Running Phobos unit tests in threads: I have data

Rikki Cattermole via Digitalmars-d digitalmars-d at puremagic.com
Sat May 3 05:21:11 PDT 2014


On Saturday, 3 May 2014 at 12:08:56 UTC, Atila Neves wrote:
> I turned off all output to check. It was still slower with 
> multiple threads. That was the only "weird" thing I was doing I 
> could think of as the cause. Otherwise it's just a 
> foreach(test; tests.parallel) { test(); }.
>
> Atila
>
> On Saturday, 3 May 2014 at 11:54:55 UTC, Atila Neves wrote:
>> So I tried using unit-threaded to run Phobos unit tests again 
>> and had problems (which I'll look into later) with its 
>> compile-time reflection. Then I realised I was an idiot since 
>> I don't need to reflect on anything: all Phobos tests are in 
>> unittest blocks so all I need to do is include them in the 
>> build and unit-threaded will run them for me.
>>
>> I tried a basic sanity check by running them in one thread 
>> only with the -s option and got a segfault, and a failing test 
>> before that. None of this should happen, and I'll be taking a 
>> look at that as well.
>>
>> But I carried on by removing the troublesome modules from the 
>> build. These turned out to be:
>>
>> std.datetime (fails)
>> std.process (fails and causes the segfault)
>> std.stdio (fails)
>>
>> All the others pass in single threaded mode. After this I 
>> tried using threads and std.parallelism failed, so I took that 
>> away from the build as well.
>>
>> Another thing to mention is that although the tests are 
>> running in threads, since when I wrote the library the 
>> getUnitTests __traits wasn't available (and since then I 
>> wasn't interested in using it), each module's unit tests run 
>> as one test. So they only interleave with other modules, not 
>> with each other.
>>
>> Running in one thread took 39 +/- 1 seconds.
>> Running in 8 threads took... ~41 seconds.
>>
>> Oops. I noticed some tests take a lot longer so I tried 
>> removing those. They were:
>>
>> std.file
>> std.conv
>> std.regex
>> std.random
>> std.container
>> std.xml
>> std.utf
>> std.numeric
>> std.uuid
>> std.exception
>>
>> I also removed any modules that were likely to be problematic 
>> like std.concurrency and std.socket. With the reduced sample 
>> size the results were:
>>
>> 1 thread: ~1.9s
>> 8 threads: 4.1s +/- 0.2
>>
>> So the whole threading thing isn't looking so great.
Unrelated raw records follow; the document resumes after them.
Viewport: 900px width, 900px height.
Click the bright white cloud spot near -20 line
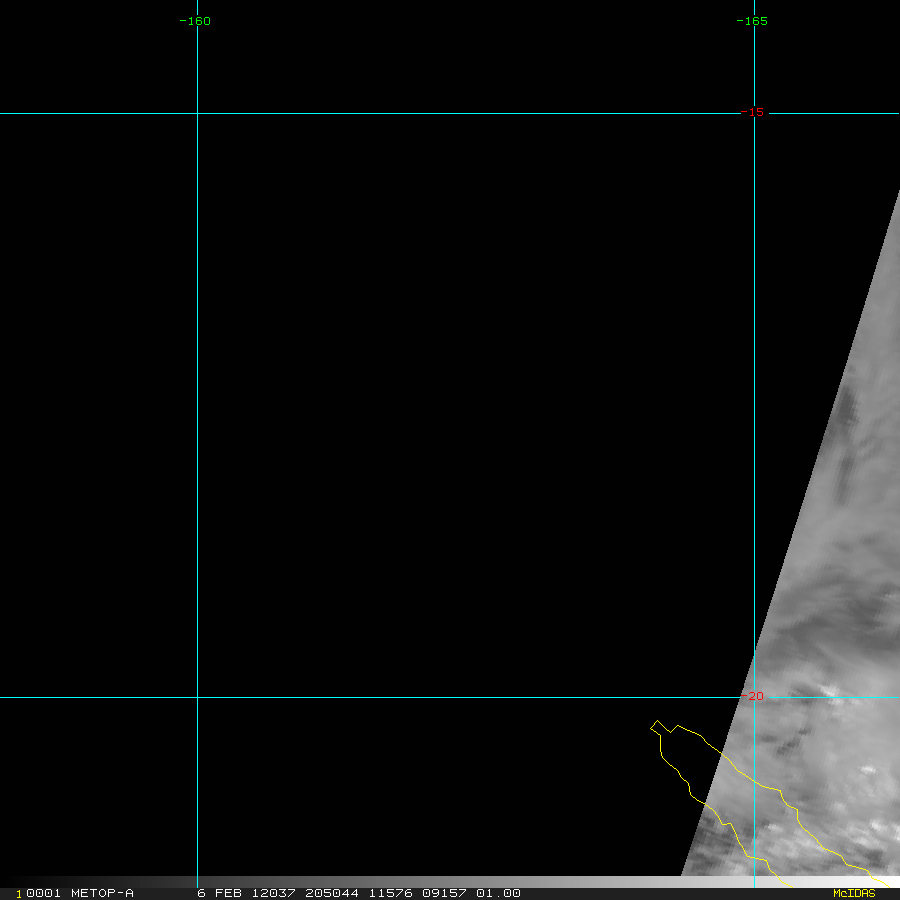coord(830,692)
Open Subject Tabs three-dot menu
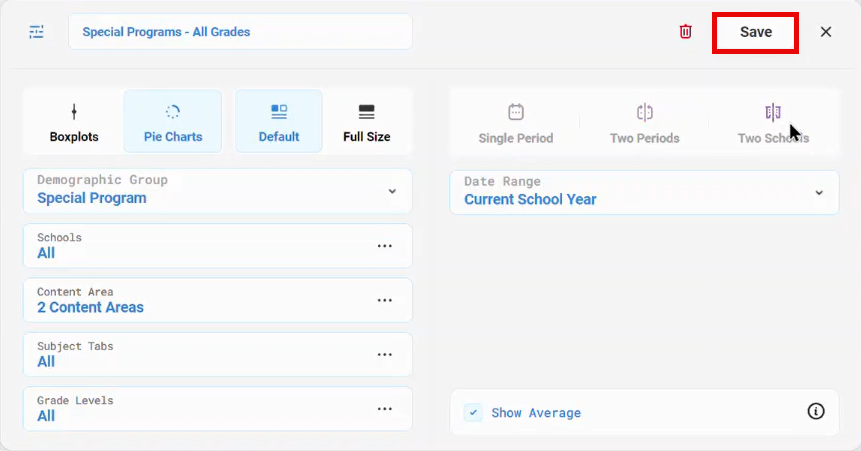861x451 pixels. (x=384, y=354)
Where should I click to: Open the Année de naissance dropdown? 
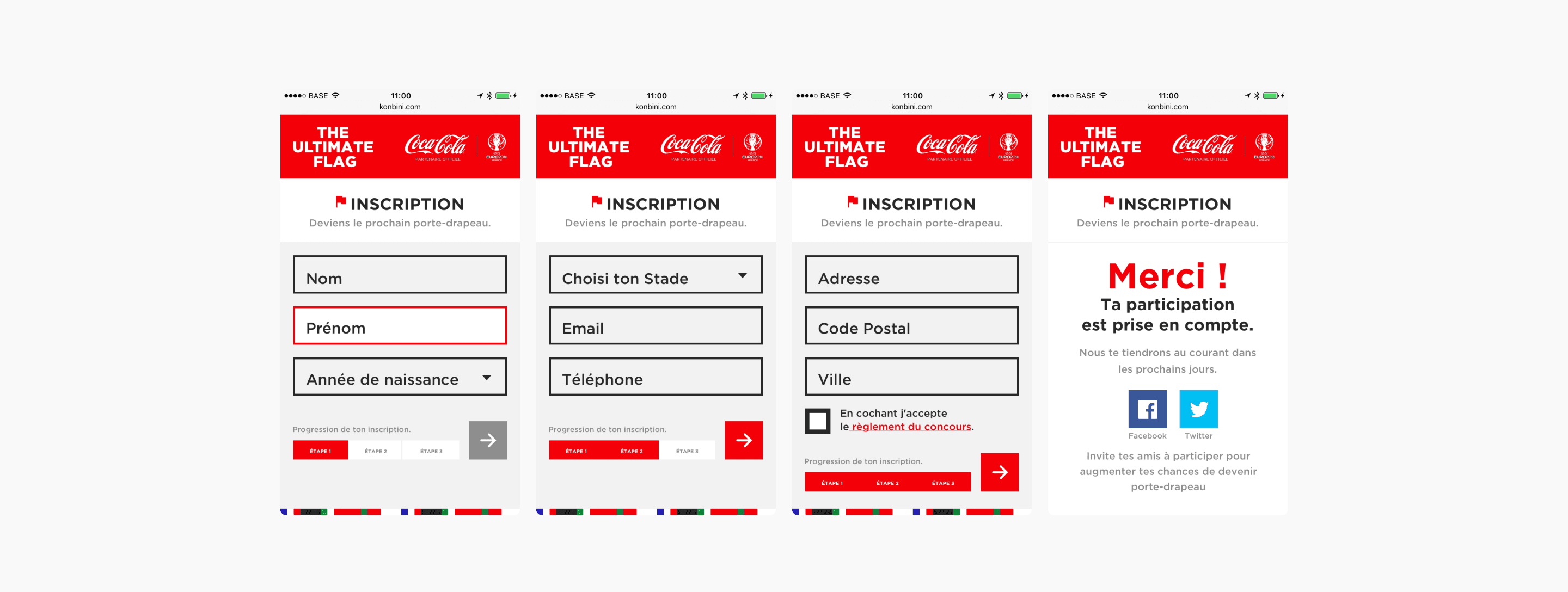pyautogui.click(x=400, y=377)
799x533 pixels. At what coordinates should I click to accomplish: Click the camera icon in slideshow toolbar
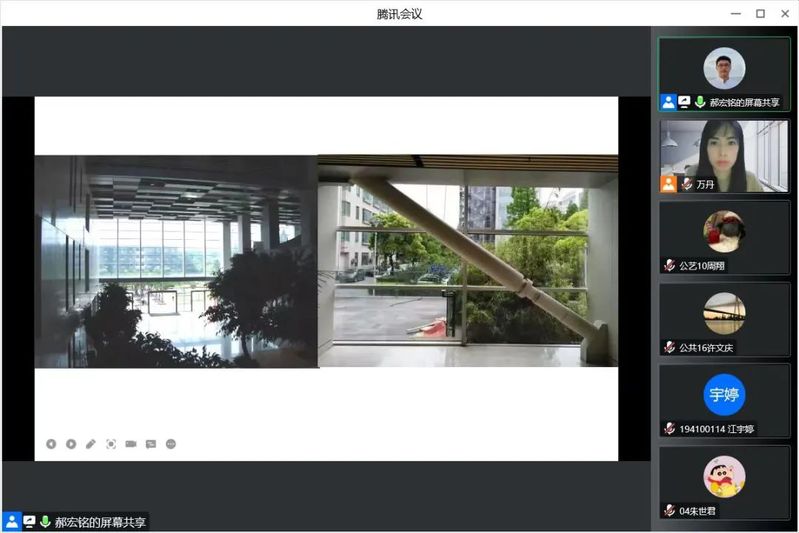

Or at 
>> least not how I implemented it. This got me thinking about my 
>> own projects. The tests run so fast I never really paid 
>> attention to how fast they were running. I compared running 
>> the unit tests in Cerealed in one or more threads and got the 
>> same result: running in one thread was faster.
>>
>> I have to look to be sure but maybe the bottleneck is output. 
>> As in actually printing the results to the screen. I had to 
>> jump through a few hoops to make sure the output wasn't 
>> interleaved, and in the end decided to have one thread be 
>> responsible for that, with the tests sending it output 
>> messages.
>>
>> For reference, I copied all of the std/*.d modules into a 
>> local std directory, compiled all of them with dmd -unittest 
>> -c, then used this as the build command:
>>
>> dmd -unittest -I~/coding/d/unit-threaded/source ut.d 
>> std/algorithm.o std/array.o std/ascii.o std/base64.o 
>> std/bigint.o std/bitmanip.o std/compiler.o std/complex.o 
>> std/container.o std/cstream.o std/csv.o std/demangle.o 
>> std/encoding.o std/format.o std/functional.o std/getopt.o 
>> std/json.o std/math.o std/mathspecial.o std/metastrings.o 
>> std/mmfile.o std/numeric.o std/outbuffer.o std/range.o  
>> std/signals.o  std/stdint.o std/stdiobase.o std/stream.o 
>> std/string.o std/syserror.o std/system.o std/traits.o 
>> std/typecons.o std/typelist.o std/typetuple.o std/uri.o 
>> std/variant.o std/zip.o std/zlib.o  libunit-threaded.a 
>> -ofphobos_ut
>>
>> I got libunit-threaded.a by running "dub build" in the root 
>> directory of unit-threaded.
>>
>> I might just implement a random order option now. Hmm.
>>
>> Atila

Out of curiosity are you on Windows?